Stopping for tea breaks while at work does nothing to make people more efficient or prevent them from feeling tired, research suggests.
A study that simulated a seven-hour office-like day – including tasks testing attention, concentration, learning, and memory – showed that healthy men would still experience mental fatigue despite taking 10-minute breaks every 50 minutes.
Lead author Professor Marius Brazaitis, of Lithuanian Sports University’s Institute of Sport Science and Innovations, said: “Contrary to popular belief, our findings show that taking short breaks during the work day does not improve cognitive function or prevent fatigue.
For the study, the researchers examined the cognitive function, motivation, mood, and brain activity in 18 healthy men aged 23 to 29.
To test cognitive function, the scientists set the participants nine different tasks that involved attention, concentration, learning and memory.
The researchers simulated an office-like environment for a day where the men completed the tasks over a seven-hour period.
The participants were told to take a 10-minute break every 50 minutes.
When compared with a control day without work, the team found the tasks affected the participants’ ability to focus, impacting cognitive functions including attention, learning and visual recognition.
Even after a four-and-a-half-hour rest, the participants struggled to recover fully, they added.

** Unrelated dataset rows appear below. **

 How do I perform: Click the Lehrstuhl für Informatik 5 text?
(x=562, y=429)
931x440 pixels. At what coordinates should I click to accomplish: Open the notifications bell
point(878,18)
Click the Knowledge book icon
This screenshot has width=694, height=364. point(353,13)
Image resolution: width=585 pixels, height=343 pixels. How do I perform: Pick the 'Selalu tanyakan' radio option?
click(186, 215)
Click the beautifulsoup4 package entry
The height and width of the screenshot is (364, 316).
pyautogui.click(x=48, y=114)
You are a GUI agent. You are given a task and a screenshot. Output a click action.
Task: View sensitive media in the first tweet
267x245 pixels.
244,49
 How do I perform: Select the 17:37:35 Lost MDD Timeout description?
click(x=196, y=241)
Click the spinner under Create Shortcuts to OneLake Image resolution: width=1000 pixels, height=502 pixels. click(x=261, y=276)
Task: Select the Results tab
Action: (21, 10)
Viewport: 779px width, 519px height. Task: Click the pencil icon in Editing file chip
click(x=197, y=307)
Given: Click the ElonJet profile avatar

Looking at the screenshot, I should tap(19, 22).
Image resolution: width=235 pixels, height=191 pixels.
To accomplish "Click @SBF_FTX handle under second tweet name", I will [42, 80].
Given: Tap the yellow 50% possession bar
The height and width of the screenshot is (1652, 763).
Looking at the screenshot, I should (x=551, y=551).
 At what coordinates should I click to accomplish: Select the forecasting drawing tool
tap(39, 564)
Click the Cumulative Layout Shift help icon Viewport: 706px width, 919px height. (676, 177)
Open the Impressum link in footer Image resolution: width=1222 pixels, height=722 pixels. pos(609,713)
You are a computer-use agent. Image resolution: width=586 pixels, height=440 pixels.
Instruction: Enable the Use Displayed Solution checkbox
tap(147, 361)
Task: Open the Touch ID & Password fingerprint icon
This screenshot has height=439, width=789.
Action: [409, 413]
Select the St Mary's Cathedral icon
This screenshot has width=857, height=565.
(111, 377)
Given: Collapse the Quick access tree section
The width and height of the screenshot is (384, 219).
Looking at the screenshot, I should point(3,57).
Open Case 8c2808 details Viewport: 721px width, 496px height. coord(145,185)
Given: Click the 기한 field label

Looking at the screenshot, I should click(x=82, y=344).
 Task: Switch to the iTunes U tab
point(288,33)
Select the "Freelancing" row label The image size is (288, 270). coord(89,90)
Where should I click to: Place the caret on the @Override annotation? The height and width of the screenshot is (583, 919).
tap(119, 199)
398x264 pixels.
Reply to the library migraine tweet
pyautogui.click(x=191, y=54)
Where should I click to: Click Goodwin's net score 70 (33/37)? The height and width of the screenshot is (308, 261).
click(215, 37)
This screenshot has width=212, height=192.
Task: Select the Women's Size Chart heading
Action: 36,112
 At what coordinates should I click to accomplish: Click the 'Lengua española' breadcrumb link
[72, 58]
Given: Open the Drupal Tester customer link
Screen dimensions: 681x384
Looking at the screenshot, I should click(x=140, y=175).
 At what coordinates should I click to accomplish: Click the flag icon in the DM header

Commenting on the research, Dr Colin Rigby, reader in enterprise at Keele Business School, who was not involved in the study, said: “The idea that tasks can be broken down to fit within a pattern of breaks becomes a work-related task in itself, thus compounding the work pressure.
“Many workers don’t take breaks that are already scheduled, they eat lunch at their desks and don’t take their full quota of holidays.
“Chopping and changing tasks with breaks can lead to task anxiety.
“By leaving a task when it is not complete, or at a natural stopping point to fulfil a break obligation, you are doing neither wholeheartedly but watching the clock.
“Also, interrupted flow means that time is taken from task time, as you are trying to remember where you were and pick up on the thought processes when you return from the break, making you less efficient.”
The findings were published in the International Journal of Psychophysiology.